Ingredients
Crust:
180 ml ( 3/4 cup) all-purpose flour
125 ml ( 1/2 cup) butter, cubed
125 ml ( 1/2 cup) pecans, toasted and chopped
80 ml (1/3 cup) sweetened flaked
coconut, toasted
60 ml ( 1/4 cup) granulated sugar
1 ml ( 1/4 tsp) salt
Filling:
4 eggs
250 ml (1 cup) granulated sugar
80 ml (1/3 cup) all-purpose flour
15 ml (1 tbsp) key lime zest
160 ml (2/3 cup) key lime juice (about 16 limes)
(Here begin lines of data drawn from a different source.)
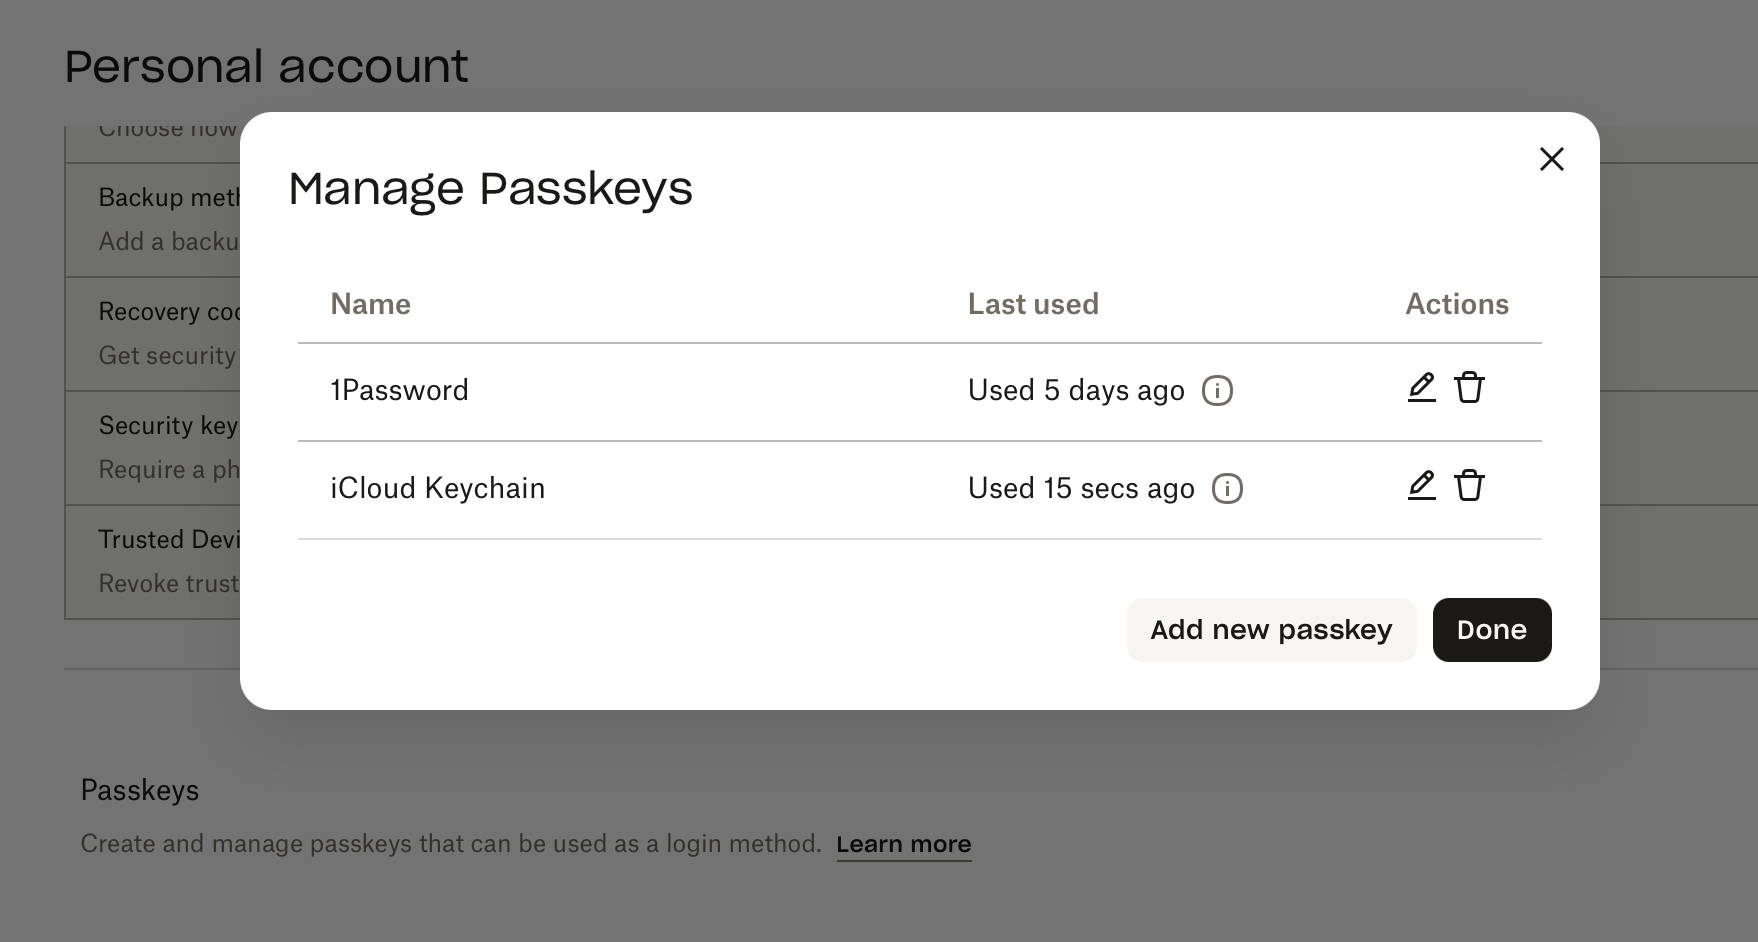Click the Last used column header

point(1033,304)
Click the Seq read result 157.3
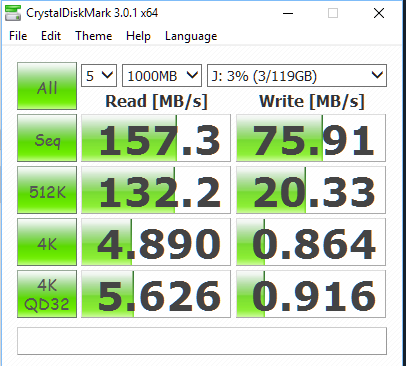Screen dimensions: 406x366 click(x=156, y=138)
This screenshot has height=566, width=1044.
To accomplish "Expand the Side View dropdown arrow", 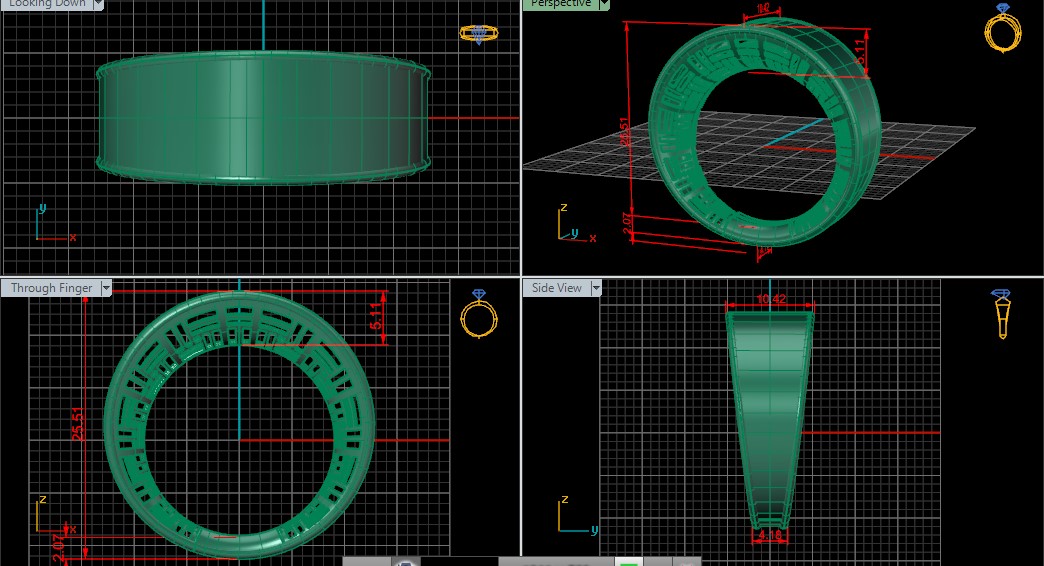I will click(x=596, y=288).
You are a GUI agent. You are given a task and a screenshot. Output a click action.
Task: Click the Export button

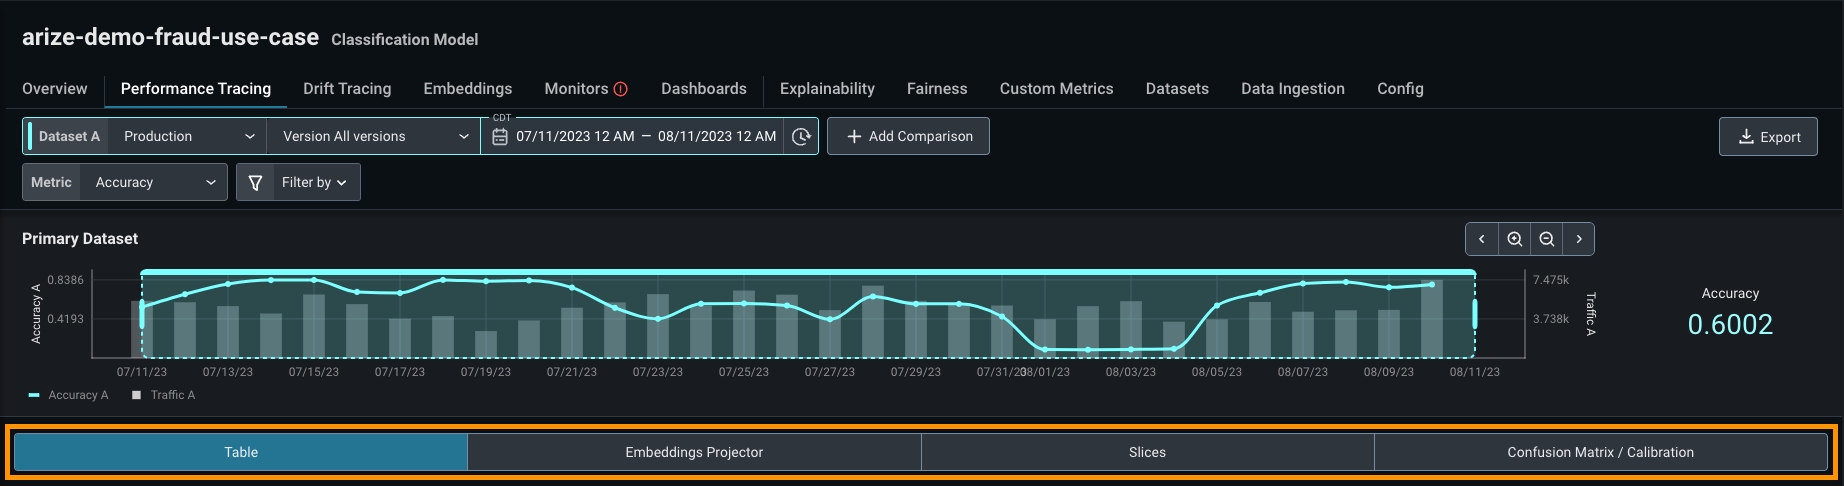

80 ml (1/3 cup) sweetened flaked
coconut, toasted
Method:
In food processor, pulse together flour, butter, pecans, coconut, sugar and salt until mixture becomes a coarse meal. Pat mixture into greased 20-cm (8-inch) square baking pan. Bake in 160 C (325 F) oven until golden brown, 25 to 30 minutes. Let cool. Reduce oven to 150 C (300 F).
In bowl, whisk together eggs and sugar until smooth. Stir in flour, lime zest and lime juice. Pour over prepared crust and bake for 20 minutes. Sprinkle with coconut and bake until golden brown, 5 to 10 minutes more.
Let cool in pan on rack. Refrigerate for at least 1 hour before cutting into 5-cm (2-inch) squares. Makes 16 squares.